The entries below contain a stretch that opens with the line containing "You are a computer-use agent. Viewport: 640px" and closes with the line containing "Toggle the map fullscreen icon"; set down that stretch exactly, both ends included, and nothing else.

(Dataset entries)
========================================
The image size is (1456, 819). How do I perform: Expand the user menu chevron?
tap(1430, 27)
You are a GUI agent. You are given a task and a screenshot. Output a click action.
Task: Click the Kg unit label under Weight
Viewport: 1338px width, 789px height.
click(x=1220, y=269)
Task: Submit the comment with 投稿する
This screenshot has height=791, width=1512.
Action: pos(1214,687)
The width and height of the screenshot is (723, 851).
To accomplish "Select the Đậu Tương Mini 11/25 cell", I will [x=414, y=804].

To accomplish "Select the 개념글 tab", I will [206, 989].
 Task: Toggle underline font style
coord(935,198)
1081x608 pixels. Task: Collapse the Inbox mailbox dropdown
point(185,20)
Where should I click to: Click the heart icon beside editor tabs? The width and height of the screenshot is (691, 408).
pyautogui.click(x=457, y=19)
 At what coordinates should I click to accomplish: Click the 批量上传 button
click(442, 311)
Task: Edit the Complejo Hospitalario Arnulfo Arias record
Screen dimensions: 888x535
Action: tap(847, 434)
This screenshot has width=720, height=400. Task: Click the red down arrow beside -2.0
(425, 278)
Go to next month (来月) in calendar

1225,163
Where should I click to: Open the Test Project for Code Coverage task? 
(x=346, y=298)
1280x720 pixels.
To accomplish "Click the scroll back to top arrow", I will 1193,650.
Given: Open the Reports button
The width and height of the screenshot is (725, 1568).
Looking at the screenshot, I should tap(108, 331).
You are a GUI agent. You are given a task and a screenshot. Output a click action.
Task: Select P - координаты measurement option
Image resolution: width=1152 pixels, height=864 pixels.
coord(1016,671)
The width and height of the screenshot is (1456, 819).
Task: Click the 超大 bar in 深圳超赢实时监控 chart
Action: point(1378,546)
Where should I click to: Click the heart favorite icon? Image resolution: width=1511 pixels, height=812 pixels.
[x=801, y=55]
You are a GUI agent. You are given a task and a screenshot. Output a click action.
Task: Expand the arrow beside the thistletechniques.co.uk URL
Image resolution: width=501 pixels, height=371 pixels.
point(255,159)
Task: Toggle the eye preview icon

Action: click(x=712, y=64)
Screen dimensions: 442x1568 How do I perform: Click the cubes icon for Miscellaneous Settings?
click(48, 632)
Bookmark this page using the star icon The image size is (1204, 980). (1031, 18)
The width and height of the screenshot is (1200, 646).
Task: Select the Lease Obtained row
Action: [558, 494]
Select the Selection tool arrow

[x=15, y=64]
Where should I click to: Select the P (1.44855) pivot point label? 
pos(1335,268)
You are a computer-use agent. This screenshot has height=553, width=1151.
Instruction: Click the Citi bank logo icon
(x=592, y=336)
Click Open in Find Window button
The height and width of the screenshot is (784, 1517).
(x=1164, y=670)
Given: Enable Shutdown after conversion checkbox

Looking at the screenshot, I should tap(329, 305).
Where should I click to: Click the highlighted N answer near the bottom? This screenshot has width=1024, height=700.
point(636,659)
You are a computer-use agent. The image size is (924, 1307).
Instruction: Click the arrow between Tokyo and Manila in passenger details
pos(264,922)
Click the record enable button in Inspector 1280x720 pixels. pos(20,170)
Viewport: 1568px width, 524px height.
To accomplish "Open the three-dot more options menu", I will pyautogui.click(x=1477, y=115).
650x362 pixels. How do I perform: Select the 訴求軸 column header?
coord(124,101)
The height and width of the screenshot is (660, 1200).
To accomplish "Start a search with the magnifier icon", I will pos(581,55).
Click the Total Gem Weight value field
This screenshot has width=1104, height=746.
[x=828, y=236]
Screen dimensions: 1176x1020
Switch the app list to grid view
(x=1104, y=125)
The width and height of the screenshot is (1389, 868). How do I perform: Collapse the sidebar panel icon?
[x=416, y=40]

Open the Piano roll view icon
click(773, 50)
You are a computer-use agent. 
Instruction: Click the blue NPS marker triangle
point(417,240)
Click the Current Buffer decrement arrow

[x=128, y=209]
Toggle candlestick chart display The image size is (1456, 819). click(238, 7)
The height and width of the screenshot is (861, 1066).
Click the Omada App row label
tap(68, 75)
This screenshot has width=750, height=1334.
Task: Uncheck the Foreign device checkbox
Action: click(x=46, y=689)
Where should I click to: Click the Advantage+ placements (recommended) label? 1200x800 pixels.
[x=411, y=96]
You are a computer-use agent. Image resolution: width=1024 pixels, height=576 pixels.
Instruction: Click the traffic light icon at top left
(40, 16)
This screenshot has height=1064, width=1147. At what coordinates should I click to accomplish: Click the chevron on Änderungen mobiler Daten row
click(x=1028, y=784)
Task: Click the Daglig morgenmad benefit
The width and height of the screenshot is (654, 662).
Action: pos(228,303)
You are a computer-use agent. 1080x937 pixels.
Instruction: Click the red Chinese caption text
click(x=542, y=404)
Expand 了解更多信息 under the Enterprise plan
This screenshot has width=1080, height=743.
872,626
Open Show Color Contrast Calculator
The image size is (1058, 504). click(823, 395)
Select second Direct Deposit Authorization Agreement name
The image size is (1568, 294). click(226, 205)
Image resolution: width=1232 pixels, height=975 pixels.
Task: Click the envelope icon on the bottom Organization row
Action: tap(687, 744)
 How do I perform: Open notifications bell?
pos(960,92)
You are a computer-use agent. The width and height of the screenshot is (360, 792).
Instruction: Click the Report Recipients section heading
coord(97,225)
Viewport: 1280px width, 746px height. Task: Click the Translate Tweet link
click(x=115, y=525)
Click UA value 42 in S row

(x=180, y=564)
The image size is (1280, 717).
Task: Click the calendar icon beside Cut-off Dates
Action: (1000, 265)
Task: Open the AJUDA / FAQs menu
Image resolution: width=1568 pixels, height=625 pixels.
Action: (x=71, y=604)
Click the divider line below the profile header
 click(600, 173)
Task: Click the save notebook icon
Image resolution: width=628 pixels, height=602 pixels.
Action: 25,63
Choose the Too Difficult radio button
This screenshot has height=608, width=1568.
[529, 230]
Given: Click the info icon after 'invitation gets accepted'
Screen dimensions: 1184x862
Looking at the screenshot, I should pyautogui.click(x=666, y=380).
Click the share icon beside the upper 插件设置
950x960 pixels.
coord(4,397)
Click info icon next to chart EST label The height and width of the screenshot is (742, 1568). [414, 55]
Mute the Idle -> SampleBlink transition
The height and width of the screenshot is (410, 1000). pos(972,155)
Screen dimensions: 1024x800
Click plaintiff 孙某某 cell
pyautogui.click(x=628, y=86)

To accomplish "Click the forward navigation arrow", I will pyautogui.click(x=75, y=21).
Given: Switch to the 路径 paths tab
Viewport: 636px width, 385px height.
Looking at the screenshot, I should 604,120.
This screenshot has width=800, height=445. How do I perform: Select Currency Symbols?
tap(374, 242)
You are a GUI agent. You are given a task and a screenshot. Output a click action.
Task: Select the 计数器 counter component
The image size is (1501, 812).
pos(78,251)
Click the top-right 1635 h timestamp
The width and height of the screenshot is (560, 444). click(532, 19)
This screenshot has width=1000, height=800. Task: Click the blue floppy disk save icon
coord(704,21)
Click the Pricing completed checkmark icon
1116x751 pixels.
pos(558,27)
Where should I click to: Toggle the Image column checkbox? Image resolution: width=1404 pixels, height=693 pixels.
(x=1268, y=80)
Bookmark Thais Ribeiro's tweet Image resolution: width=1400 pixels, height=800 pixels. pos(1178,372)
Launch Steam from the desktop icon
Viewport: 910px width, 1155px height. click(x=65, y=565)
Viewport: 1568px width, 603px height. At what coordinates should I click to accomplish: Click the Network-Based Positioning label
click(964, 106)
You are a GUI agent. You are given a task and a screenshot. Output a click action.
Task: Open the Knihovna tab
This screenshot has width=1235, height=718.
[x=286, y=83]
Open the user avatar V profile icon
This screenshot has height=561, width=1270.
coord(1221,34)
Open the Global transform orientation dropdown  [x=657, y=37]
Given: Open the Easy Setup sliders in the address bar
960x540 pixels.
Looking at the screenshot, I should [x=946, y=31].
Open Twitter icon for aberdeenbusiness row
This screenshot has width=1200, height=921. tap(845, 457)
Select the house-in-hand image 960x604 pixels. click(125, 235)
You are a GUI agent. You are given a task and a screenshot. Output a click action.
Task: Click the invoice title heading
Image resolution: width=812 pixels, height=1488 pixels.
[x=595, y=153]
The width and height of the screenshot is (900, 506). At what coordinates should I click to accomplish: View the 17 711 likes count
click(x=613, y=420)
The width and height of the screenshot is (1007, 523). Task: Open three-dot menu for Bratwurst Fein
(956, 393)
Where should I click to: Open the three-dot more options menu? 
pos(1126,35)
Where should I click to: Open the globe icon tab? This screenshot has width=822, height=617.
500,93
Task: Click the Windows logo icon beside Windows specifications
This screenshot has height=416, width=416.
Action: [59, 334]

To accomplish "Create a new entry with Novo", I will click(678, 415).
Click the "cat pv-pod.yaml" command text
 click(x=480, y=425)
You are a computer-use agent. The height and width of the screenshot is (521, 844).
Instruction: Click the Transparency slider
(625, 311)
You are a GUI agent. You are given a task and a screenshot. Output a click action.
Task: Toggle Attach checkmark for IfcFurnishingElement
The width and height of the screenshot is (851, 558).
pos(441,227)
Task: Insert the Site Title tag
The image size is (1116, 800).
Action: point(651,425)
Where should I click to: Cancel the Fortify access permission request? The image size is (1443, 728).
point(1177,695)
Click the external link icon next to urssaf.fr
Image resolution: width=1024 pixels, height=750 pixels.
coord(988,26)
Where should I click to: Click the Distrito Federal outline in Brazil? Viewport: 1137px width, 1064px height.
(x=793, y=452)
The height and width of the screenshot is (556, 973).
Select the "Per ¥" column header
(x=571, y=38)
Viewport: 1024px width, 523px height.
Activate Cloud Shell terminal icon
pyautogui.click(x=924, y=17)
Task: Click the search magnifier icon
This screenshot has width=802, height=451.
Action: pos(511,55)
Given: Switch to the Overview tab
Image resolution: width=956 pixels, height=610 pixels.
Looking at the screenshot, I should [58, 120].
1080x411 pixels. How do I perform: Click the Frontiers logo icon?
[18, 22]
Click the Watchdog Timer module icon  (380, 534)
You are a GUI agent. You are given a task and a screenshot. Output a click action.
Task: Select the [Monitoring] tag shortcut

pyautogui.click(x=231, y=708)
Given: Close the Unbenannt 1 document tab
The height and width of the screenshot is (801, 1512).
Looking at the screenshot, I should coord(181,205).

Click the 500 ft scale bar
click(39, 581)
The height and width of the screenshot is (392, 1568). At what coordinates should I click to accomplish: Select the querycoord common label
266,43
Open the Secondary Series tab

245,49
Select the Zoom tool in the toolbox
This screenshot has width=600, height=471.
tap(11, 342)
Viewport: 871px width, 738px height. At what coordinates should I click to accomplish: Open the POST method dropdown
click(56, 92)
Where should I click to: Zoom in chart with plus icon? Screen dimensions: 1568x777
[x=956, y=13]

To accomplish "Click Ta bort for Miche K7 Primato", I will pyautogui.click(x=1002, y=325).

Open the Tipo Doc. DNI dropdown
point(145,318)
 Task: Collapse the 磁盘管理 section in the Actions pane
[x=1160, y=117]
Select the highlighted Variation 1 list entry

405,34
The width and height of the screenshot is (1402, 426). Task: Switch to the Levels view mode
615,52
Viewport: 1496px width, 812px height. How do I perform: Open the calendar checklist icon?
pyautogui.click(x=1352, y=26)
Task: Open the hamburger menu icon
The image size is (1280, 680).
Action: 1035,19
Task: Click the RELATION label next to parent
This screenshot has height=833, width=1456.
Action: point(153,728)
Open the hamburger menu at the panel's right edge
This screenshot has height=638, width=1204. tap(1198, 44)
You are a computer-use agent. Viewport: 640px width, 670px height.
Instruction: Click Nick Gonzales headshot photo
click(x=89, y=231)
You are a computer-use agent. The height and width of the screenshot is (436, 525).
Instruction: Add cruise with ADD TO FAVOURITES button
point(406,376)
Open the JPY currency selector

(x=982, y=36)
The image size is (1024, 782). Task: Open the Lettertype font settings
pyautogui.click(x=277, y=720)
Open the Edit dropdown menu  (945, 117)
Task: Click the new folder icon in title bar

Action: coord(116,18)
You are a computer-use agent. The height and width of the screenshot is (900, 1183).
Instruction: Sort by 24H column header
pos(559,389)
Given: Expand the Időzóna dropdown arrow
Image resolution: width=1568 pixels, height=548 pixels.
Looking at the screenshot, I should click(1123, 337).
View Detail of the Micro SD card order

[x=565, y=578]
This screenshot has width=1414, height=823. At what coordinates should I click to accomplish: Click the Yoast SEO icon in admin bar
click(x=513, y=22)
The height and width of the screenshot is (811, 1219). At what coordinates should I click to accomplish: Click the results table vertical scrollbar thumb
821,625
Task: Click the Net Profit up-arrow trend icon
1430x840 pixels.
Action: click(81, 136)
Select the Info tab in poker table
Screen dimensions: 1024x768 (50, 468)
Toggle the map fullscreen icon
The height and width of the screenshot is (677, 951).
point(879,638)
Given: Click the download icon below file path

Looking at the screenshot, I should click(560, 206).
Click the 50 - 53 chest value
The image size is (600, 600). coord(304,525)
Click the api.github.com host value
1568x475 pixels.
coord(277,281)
========================================
**Response to the task:**
You are a computer-use agent. Viewport: 640px width, 670px height.
Instruction: Click Nick Gonzales headshot photo
click(x=89, y=231)
You are a computer-use agent. The height and width of the screenshot is (436, 525).
Instruction: Add cruise with ADD TO FAVOURITES button
point(406,376)
Open the JPY currency selector

(x=982, y=36)
The image size is (1024, 782). Task: Open the Lettertype font settings
pyautogui.click(x=277, y=720)
Open the Edit dropdown menu  (945, 117)
Task: Click the new folder icon in title bar

Action: coord(116,18)
You are a computer-use agent. The height and width of the screenshot is (900, 1183).
Instruction: Sort by 24H column header
pos(559,389)
Given: Expand the Időzóna dropdown arrow
Image resolution: width=1568 pixels, height=548 pixels.
Looking at the screenshot, I should click(1123, 337).
View Detail of the Micro SD card order

[x=565, y=578]
This screenshot has width=1414, height=823. At what coordinates should I click to accomplish: Click the Yoast SEO icon in admin bar
click(x=513, y=22)
The height and width of the screenshot is (811, 1219). At what coordinates should I click to accomplish: Click the results table vertical scrollbar thumb
821,625
Task: Click the Net Profit up-arrow trend icon
1430x840 pixels.
Action: click(81, 136)
Select the Info tab in poker table
Screen dimensions: 1024x768 (50, 468)
Toggle the map fullscreen icon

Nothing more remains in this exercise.